Record extracts:
- Opening Delimiter -
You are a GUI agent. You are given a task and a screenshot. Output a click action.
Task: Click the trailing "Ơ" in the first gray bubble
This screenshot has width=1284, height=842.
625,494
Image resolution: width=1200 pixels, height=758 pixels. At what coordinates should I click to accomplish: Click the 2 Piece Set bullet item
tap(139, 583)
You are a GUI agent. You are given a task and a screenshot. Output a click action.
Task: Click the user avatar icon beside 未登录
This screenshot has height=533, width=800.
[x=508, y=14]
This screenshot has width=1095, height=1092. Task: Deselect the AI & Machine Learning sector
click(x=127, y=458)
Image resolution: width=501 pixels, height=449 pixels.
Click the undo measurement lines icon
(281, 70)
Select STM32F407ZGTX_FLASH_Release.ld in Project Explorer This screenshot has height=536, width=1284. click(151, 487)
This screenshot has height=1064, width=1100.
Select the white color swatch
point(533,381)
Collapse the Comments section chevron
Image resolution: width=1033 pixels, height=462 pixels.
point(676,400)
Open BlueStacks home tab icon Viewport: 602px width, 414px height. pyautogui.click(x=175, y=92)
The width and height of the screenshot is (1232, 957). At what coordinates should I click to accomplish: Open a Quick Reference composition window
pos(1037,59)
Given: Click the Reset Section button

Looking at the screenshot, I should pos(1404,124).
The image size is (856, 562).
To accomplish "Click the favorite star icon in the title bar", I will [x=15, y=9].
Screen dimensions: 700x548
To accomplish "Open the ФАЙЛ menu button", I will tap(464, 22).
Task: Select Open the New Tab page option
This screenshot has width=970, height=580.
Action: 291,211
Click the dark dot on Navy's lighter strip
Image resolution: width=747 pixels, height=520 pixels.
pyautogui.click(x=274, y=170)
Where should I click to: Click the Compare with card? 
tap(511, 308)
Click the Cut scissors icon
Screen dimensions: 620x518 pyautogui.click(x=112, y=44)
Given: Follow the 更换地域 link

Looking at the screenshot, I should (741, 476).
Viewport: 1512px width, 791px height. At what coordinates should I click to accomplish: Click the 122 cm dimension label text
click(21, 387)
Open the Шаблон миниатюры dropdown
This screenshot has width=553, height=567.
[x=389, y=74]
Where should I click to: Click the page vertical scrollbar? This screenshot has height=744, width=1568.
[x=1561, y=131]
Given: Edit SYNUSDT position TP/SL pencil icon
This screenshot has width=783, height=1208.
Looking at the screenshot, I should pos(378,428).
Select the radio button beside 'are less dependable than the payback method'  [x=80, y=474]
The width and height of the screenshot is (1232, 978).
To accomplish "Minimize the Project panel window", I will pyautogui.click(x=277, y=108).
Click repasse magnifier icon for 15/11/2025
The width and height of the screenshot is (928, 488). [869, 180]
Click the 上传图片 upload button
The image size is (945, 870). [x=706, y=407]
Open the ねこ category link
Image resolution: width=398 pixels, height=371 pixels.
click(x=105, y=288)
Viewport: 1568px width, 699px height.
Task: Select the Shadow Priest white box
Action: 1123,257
- Closing Delimiter -
Directions:
Copy the data above in full, exactly as it reads.

Answer box:
You are a GUI agent. You are given a task and a screenshot. Output a click action.
Task: Click the trailing "Ơ" in the first gray bubble
This screenshot has width=1284, height=842.
625,494
Image resolution: width=1200 pixels, height=758 pixels. At what coordinates should I click to accomplish: Click the 2 Piece Set bullet item
tap(139, 583)
You are a GUI agent. You are given a task and a screenshot. Output a click action.
Task: Click the user avatar icon beside 未登录
This screenshot has height=533, width=800.
[x=508, y=14]
This screenshot has width=1095, height=1092. Task: Deselect the AI & Machine Learning sector
click(x=127, y=458)
Image resolution: width=501 pixels, height=449 pixels.
Click the undo measurement lines icon
(281, 70)
Select STM32F407ZGTX_FLASH_Release.ld in Project Explorer This screenshot has height=536, width=1284. click(151, 487)
This screenshot has height=1064, width=1100.
Select the white color swatch
point(533,381)
Collapse the Comments section chevron
Image resolution: width=1033 pixels, height=462 pixels.
point(676,400)
Open BlueStacks home tab icon Viewport: 602px width, 414px height. pyautogui.click(x=175, y=92)
The width and height of the screenshot is (1232, 957). At what coordinates should I click to accomplish: Open a Quick Reference composition window
pos(1037,59)
Given: Click the Reset Section button

Looking at the screenshot, I should pos(1404,124).
The image size is (856, 562).
To accomplish "Click the favorite star icon in the title bar", I will [x=15, y=9].
Screen dimensions: 700x548
To accomplish "Open the ФАЙЛ menu button", I will tap(464, 22).
Task: Select Open the New Tab page option
This screenshot has width=970, height=580.
Action: 291,211
Click the dark dot on Navy's lighter strip
Image resolution: width=747 pixels, height=520 pixels.
pyautogui.click(x=274, y=170)
Where should I click to: Click the Compare with card? 
tap(511, 308)
Click the Cut scissors icon
Screen dimensions: 620x518 pyautogui.click(x=112, y=44)
Given: Follow the 更换地域 link

Looking at the screenshot, I should (741, 476).
Viewport: 1512px width, 791px height. At what coordinates should I click to accomplish: Click the 122 cm dimension label text
click(21, 387)
Open the Шаблон миниатюры dropdown
This screenshot has width=553, height=567.
[x=389, y=74]
Where should I click to: Click the page vertical scrollbar? This screenshot has height=744, width=1568.
[x=1561, y=131]
Given: Edit SYNUSDT position TP/SL pencil icon
This screenshot has width=783, height=1208.
Looking at the screenshot, I should pos(378,428).
Select the radio button beside 'are less dependable than the payback method'  [x=80, y=474]
The width and height of the screenshot is (1232, 978).
To accomplish "Minimize the Project panel window", I will pyautogui.click(x=277, y=108).
Click repasse magnifier icon for 15/11/2025
The width and height of the screenshot is (928, 488). [869, 180]
Click the 上传图片 upload button
The image size is (945, 870). [x=706, y=407]
Open the ねこ category link
Image resolution: width=398 pixels, height=371 pixels.
click(x=105, y=288)
Viewport: 1568px width, 699px height.
Task: Select the Shadow Priest white box
Action: 1123,257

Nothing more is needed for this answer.